There were still some limitations in this study. Because the epidemic data were collected from the official websites of Jiangsu Commission of Health, the complete individual information, such as the specific onset time, exposure history, and past history of each case, clinical manifestations, diagnosis and treatment plans, treatment effects and personal basic conditions, etc. were unavailable. We failed to do a more in-depth study on the population distribution, susceptibility factors and so on. Besides the number of asymptomatic and presymptomatic cases of COVID-19 remained unclear and we only analyzed the epidemic characteristics of confirmed cases reported by the government websites. Furthermore, in the context of the international outbreak of novel pneumonia, until March 18, 2020, Jiangsu Province had reported none new case in the province for 27 consecutive days, and no new imported cases have been found. It can be considered that the epidemic in this province was close to disappearing. However, the epidemic prevention work still needed to be highly valued, guarded against the importation of foreign cases.
Conclusion
In conclusion, the analysis of the epidemiology and transmission dynamics of COVID-19 reported by Jiangsu Province as of March 18, 2020, and the analysis of the prevention and control measures during the epidemic can lead to the following conclusions: 631 patients infected by COVID-19 were all discharged from hospital, with no death in Jiangsu province. It is crucial to interrupt local spread by taking strict control measures at the beginning of the epidemic. The war time prevention and control measures taken by the government were contributed to block the spread of COVID-19 in Jiangsu province. Although the epidemic situation has been basically under control up to February 18, more effective preventive measures are still needed for the resumption of work and production.
Declarations
Ethics approval and consent to participate
All data in this article comes from the official report of the Health Commission, and no privacy and ethics issues are involved.
Availability of data and materials
Supplementary data and codes were uploaded in Github.
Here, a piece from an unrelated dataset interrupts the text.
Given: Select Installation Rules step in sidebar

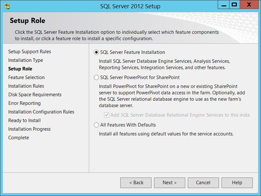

The URL is as following: https://github.com/liujs1/Jiangsu_ COVID19.
Funding
This research was funded by Natural Science Foundation of China (81872718); Health Commission of Shanghai Municipality (201840041); 2018 medical education research project of medical education branch of Chinese Medical Association and medical education professional committee of Chinese Higher Education Society (2018b-n02081); Key undergraduate course project of Shanghai Education Commission (2019-65). The funders had no role in the design of the study and collection, analysis, and interpretation of data and in writing the manuscript.
Authors’ Contributions
YC, JL and CY contributed to study design, introducing function fitting methods, mathematical calculation, data analysis and processing, figures plotting, literature search and paper writing. AZ, ZA contributed to aRticle quality supervision and overall control.
Acknowledgements
Thanks to all medical workers on the frontline fighting against this epidemic.